◆ **GIVEN INSTRUCTION**: Turn the stretch of the records from the line containing "The image size is (1024, 842)." through the end into a numbered list, one item per line, with blank lines omitted.

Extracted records
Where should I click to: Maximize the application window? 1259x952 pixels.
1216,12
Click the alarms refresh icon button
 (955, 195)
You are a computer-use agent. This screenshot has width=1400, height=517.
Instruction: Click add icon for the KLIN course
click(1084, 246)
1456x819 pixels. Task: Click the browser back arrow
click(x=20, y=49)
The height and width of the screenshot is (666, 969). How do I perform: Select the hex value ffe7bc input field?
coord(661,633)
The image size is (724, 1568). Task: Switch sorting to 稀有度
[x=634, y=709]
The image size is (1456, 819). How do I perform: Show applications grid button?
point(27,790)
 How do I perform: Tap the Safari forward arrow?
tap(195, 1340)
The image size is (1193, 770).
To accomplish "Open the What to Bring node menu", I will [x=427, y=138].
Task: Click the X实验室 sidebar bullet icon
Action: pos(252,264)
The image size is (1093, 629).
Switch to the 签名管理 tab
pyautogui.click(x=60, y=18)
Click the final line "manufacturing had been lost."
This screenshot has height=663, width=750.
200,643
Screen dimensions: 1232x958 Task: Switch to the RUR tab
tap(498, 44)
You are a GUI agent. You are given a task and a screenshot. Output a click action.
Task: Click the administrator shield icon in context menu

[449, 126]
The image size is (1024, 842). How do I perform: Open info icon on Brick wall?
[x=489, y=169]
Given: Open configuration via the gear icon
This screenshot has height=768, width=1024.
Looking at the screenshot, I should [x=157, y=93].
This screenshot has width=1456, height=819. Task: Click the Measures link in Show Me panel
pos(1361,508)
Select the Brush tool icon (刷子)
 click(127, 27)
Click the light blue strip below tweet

◆ **RESULT**:
1. The image size is (1024, 842). How do I perform: Open info icon on Brick wall?
2. [x=489, y=169]
3. Given: Open configuration via the gear icon
4. This screenshot has height=768, width=1024.
5. Looking at the screenshot, I should [x=157, y=93].
6. This screenshot has width=1456, height=819. Task: Click the Measures link in Show Me panel
7. pos(1361,508)
8. Select the Brush tool icon (刷子)
9.  click(127, 27)
10. Click the light blue strip below tweet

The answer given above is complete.